Imaging studies further support the concept that the cerebellum plays an important role in visually guided tracking; many suggest that this role is dependent on functions that utilize an internal clock and feed-forward computations to enable predictive control [35,36,37]. A number of regions in the cerebellum are involved in the temporal processing of information. In fact, the deep nuclei of the cerebellum are involved in ‘timing’ circuits with the basal ganglia (REF- Bares). There is also significant involvement in the right cerebellum during timed visual discrimination tasks and the left lateral cerebellum during timed movement generation tasks [35]. Studies have demonstrated increased activation between cerebellar vermis lobuli, hemispheric lobuli, posterior hemispheres and premotor and parietal areas when performing eye-hand reaching movements, as compared to isolated eye or hand movements [8, 38]. Previous reports have also shown impaired dexterity (measured by 9HPT) in patients with virtual cerebellar lesions using repetitive transcranial magnetic stimulation [39]. In non-human primates, cerebellar lesions result in more saccadic eye movements when following a target during a smooth pursuit task, as well as decreased correlations of eye and hand movement [40].

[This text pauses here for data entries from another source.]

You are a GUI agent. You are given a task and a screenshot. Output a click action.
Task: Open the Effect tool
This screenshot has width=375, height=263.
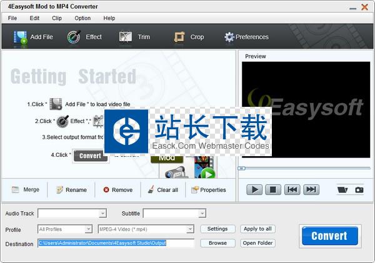coord(76,37)
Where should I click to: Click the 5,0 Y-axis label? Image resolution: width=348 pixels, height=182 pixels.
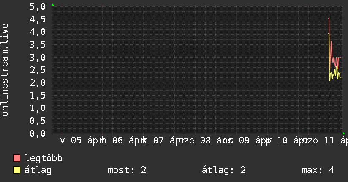(38, 7)
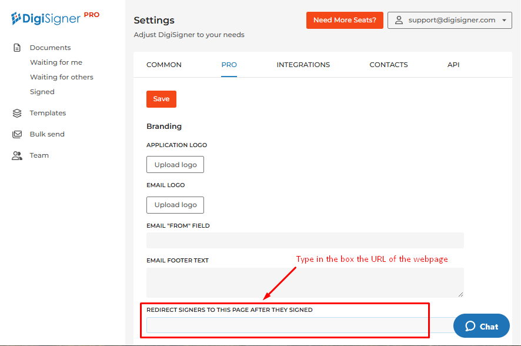Focus the Email "From" field input
This screenshot has width=521, height=346.
(305, 240)
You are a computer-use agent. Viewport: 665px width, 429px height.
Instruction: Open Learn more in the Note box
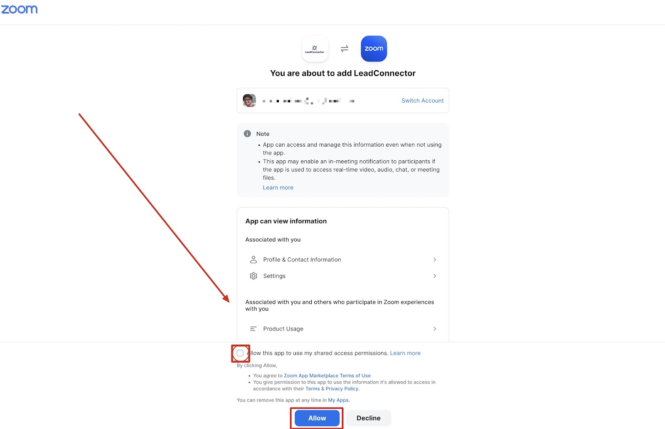pos(278,187)
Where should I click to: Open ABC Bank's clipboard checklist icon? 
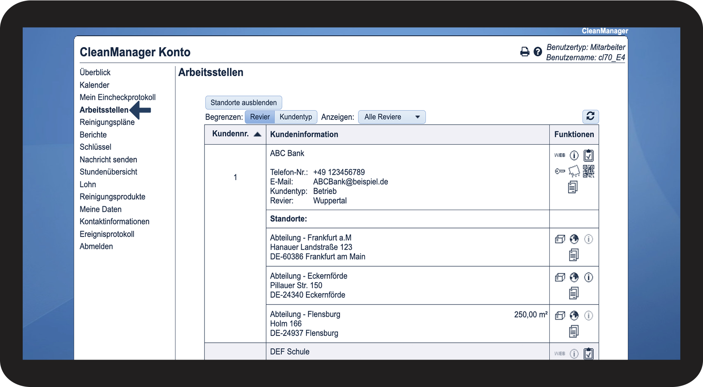(588, 155)
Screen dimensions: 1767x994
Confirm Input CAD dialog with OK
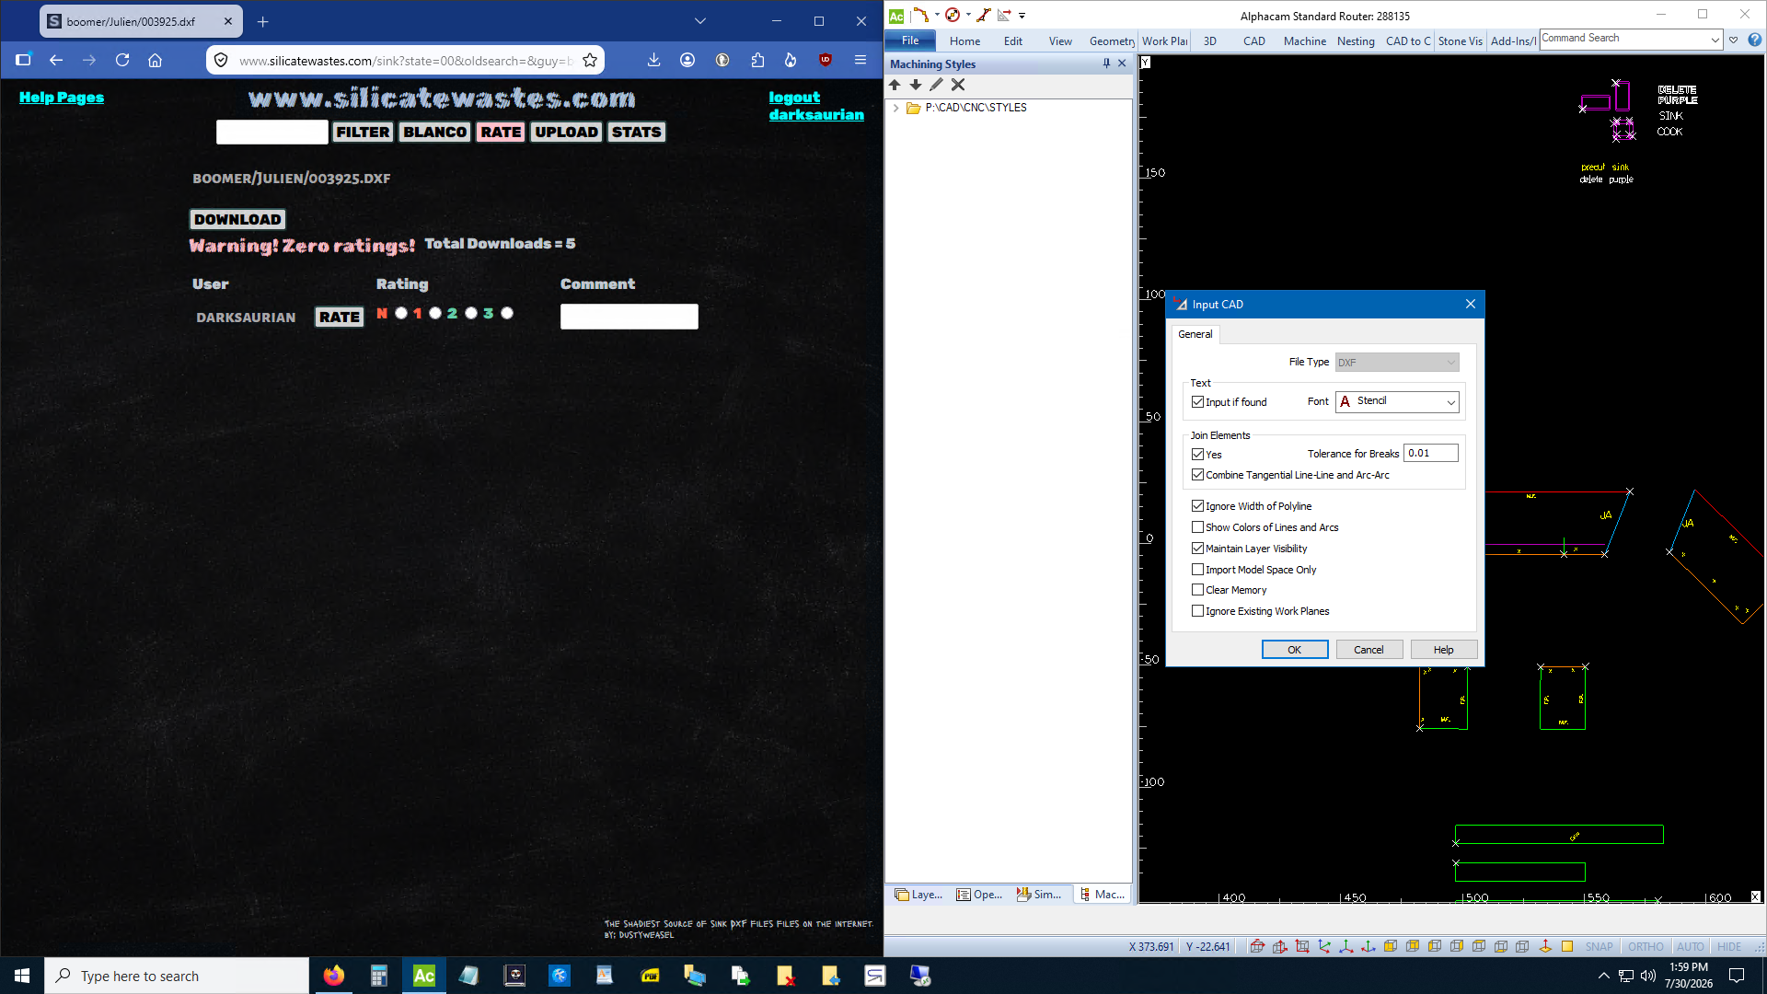(1294, 650)
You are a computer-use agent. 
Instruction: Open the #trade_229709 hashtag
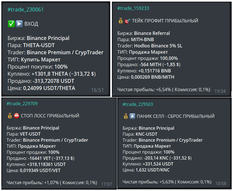tap(22, 104)
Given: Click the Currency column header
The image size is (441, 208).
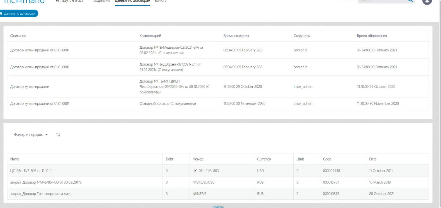Looking at the screenshot, I should pyautogui.click(x=264, y=159).
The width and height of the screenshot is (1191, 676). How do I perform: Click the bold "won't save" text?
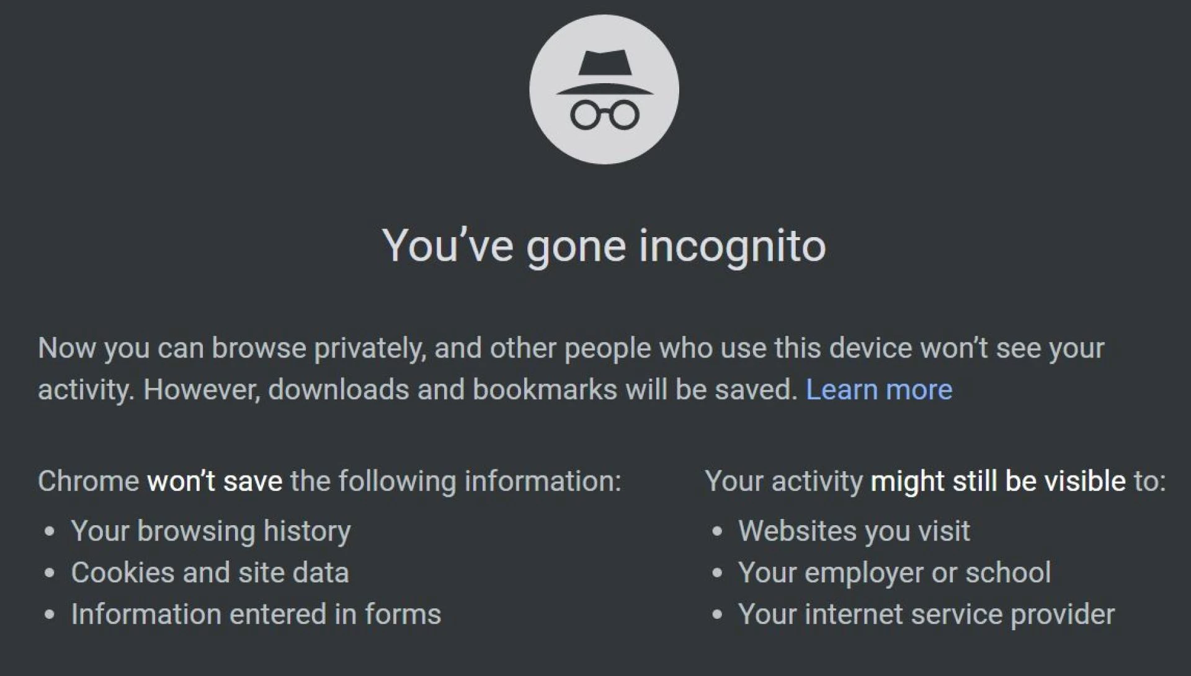click(x=215, y=481)
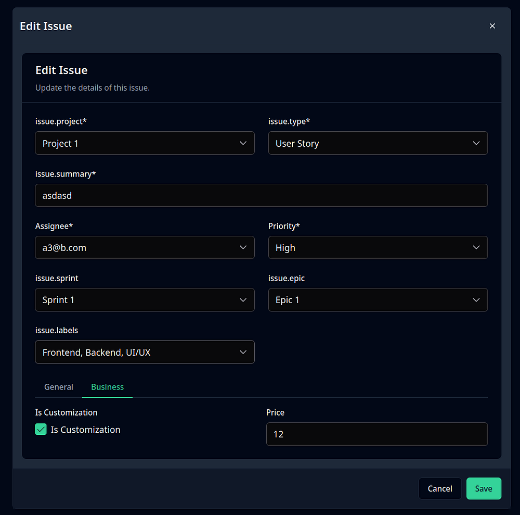
Task: Click chevron on Assignee dropdown
Action: pos(243,247)
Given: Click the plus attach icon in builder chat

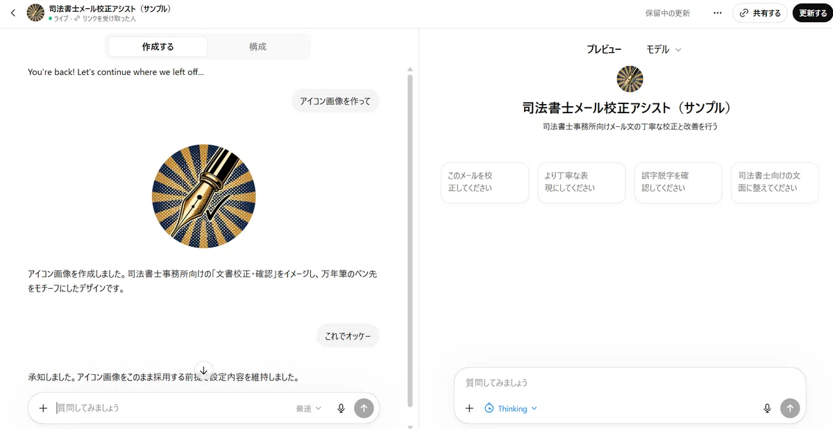Looking at the screenshot, I should tap(43, 408).
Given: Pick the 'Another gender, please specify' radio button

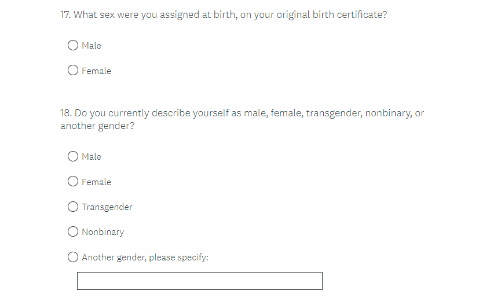Looking at the screenshot, I should click(73, 257).
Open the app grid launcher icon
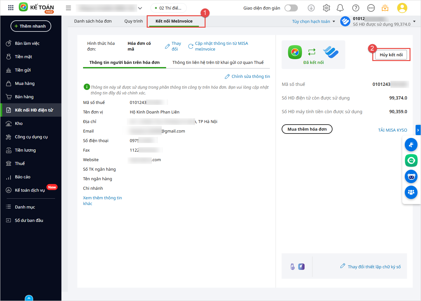Image resolution: width=421 pixels, height=301 pixels. pos(11,8)
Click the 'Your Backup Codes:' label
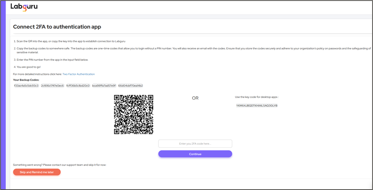 (x=26, y=80)
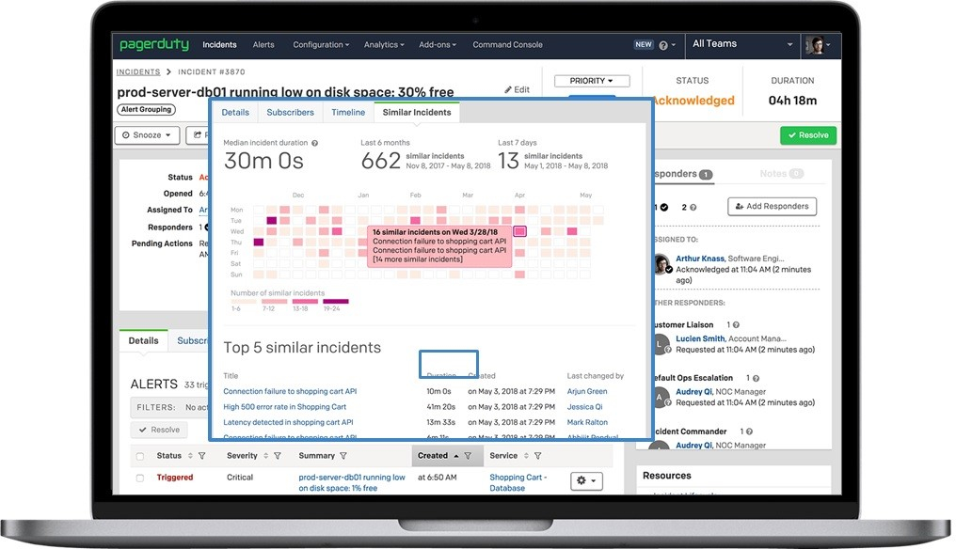Switch to the Timeline tab
Screen dimensions: 956x549
347,113
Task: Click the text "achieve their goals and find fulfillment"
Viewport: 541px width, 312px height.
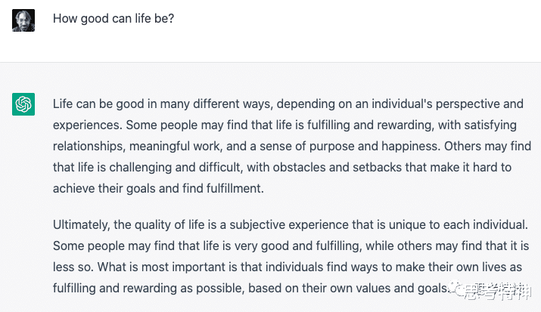Action: (158, 188)
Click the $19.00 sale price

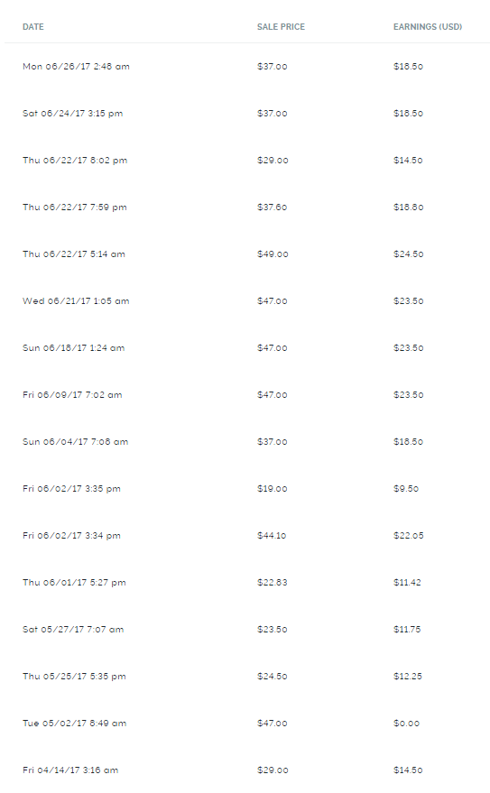(x=272, y=489)
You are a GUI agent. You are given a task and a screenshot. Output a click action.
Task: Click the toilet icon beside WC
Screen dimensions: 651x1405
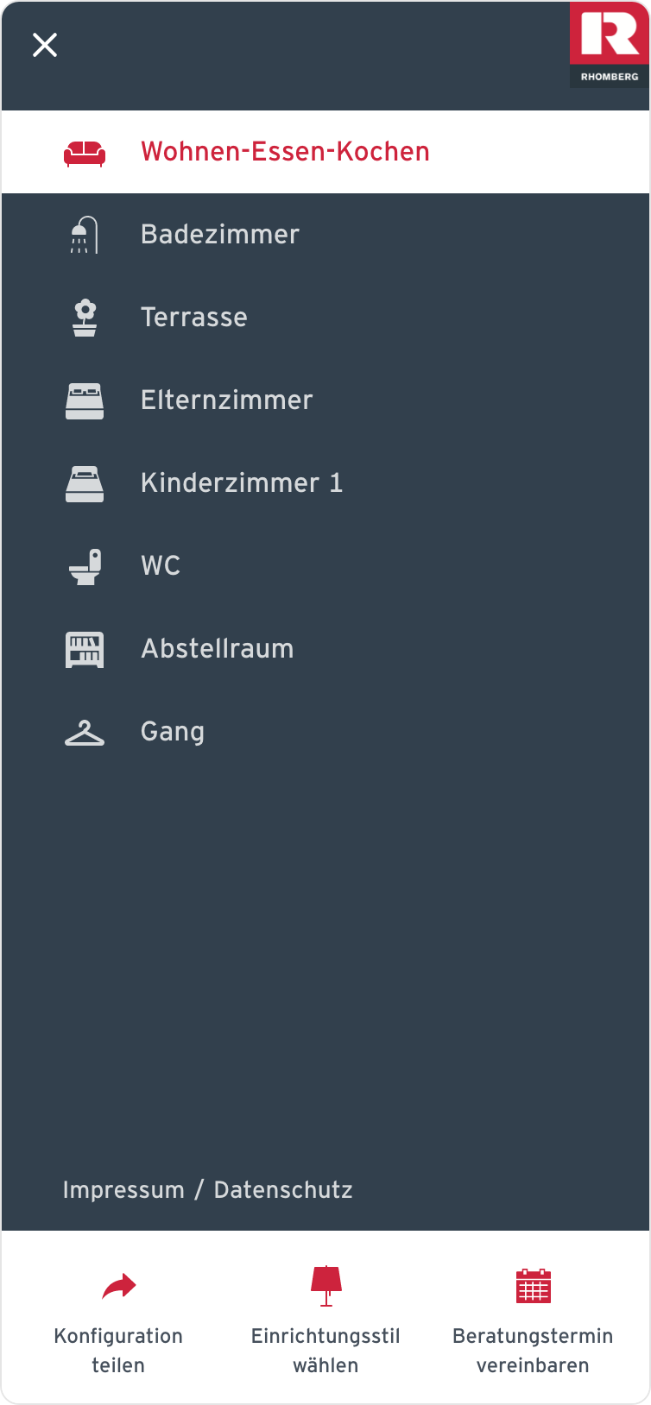point(85,565)
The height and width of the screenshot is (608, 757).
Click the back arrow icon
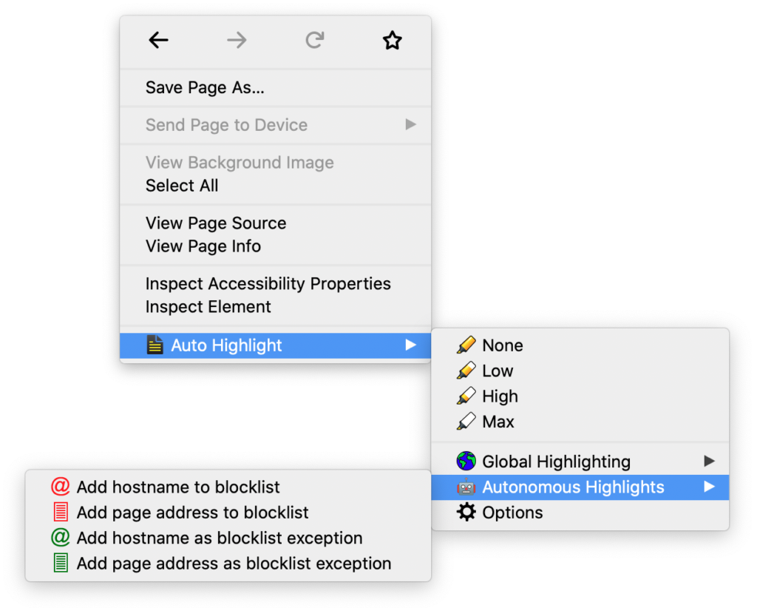click(x=158, y=40)

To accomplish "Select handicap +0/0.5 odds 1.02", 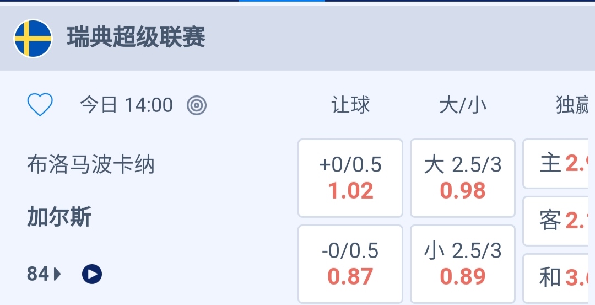I will pyautogui.click(x=350, y=178).
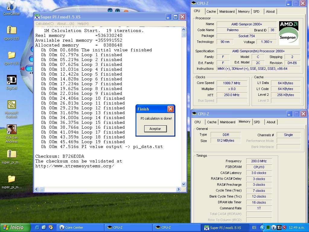Close the Finish dialog with X button
This screenshot has height=232, width=309.
point(170,109)

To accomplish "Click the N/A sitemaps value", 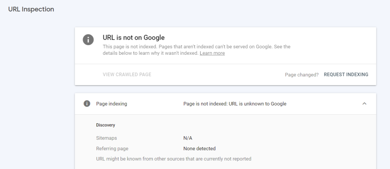I will tap(188, 138).
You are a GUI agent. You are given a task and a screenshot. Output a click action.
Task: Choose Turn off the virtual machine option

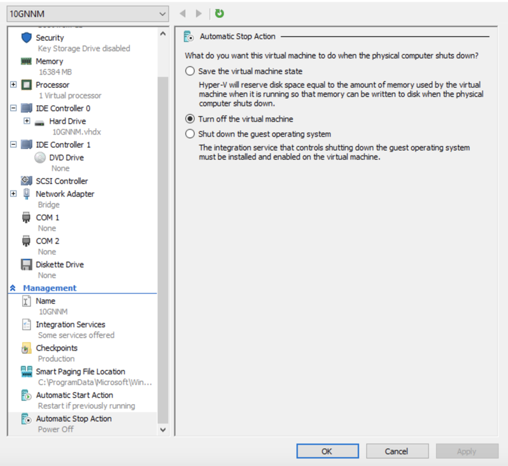coord(190,119)
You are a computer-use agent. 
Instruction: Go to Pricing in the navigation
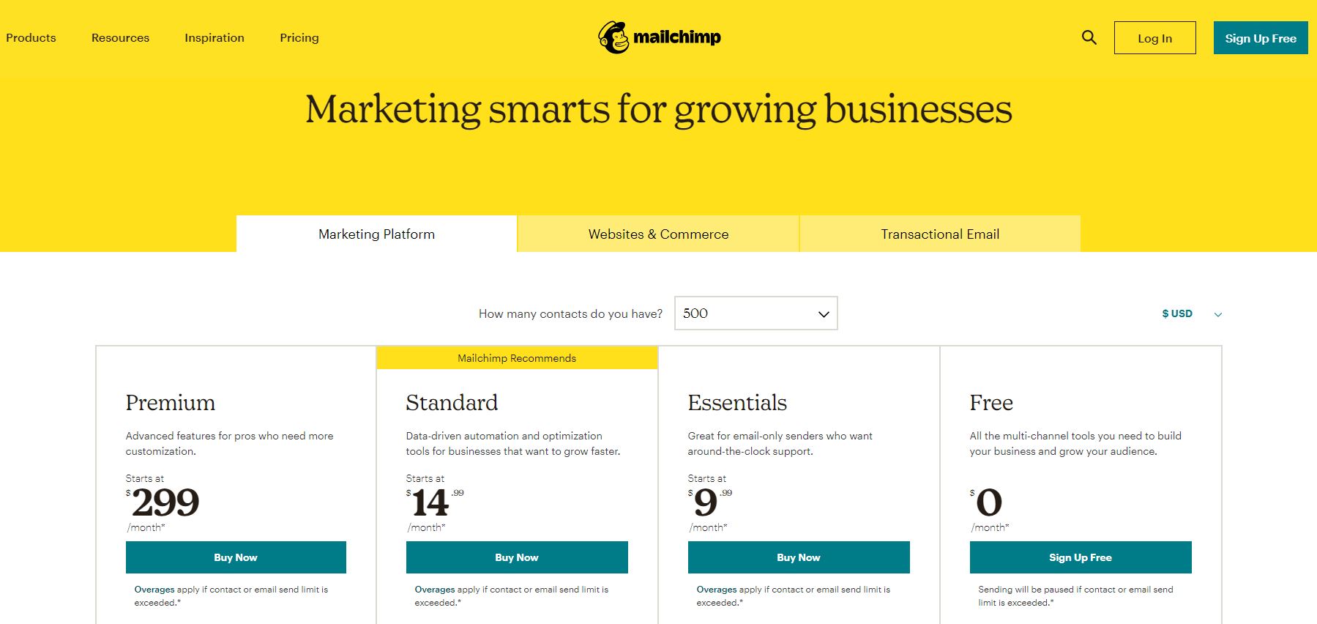[x=299, y=37]
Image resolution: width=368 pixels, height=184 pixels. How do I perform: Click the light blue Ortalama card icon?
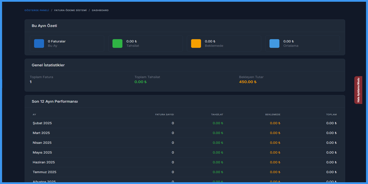[x=274, y=43]
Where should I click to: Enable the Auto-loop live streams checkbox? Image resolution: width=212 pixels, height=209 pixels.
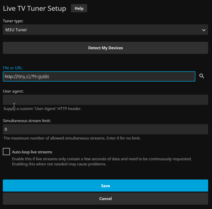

Our patient with cerebellar stroke displayed shorter, but substantially more variable, saccade latencies, corresponding in turn to larger-variance temporal onset differences between eye and hand movements. This finding appears broadly consistent with previous studies showing impaired temporal coupling of eye-hand movement in patients with cerebellar lesions [6]. The results of our study also show an increased number of saccades in the patient with cerebellar stroke, which is consistent with findings from Sailor et al., in which patients with cerebellar lesions, as compared to controls, make more saccades to reach the target than controls, but an equal number of visually triggered saccades [5]. This may suggest that inappropriate saccades could be suppressed during the preparation of goal-directed saccades in cerebellar lesions [6].

A detailed study of two patients reporting impaired eye-hand coordination after stroke, one cerebellar and one cortical, supports the perspective that different cortical and cerebellar contributions to normal eye-hand function may result in separable deficits following injury. In a case series, it is difficult to generalize the results to larger populations. Nevertheless, the findings observed here indicate that a larger study with appropriate statistical power could yield significant insight.

Summary

In conclusion, we found that the conspicuous EHC deficits displayed by a patient with cortical stroke were primarily spatial, whereas those of a patient with cerebellar stroke were primarily temporal. Future studies should assess the spatial and temporal errors of EHC in acute and chronic cerebellar and cortical strokes, especially strokes identified to have subregions affected relevant to EHC, expanding our perspective on multi-effector coordination and cortico-cerebellar cooperation. Additionally, advanced MRI and non-invasive brain stimulation should be performed to detect and further characterize the neural networks involved in eye-hand coordination and dyscoordination.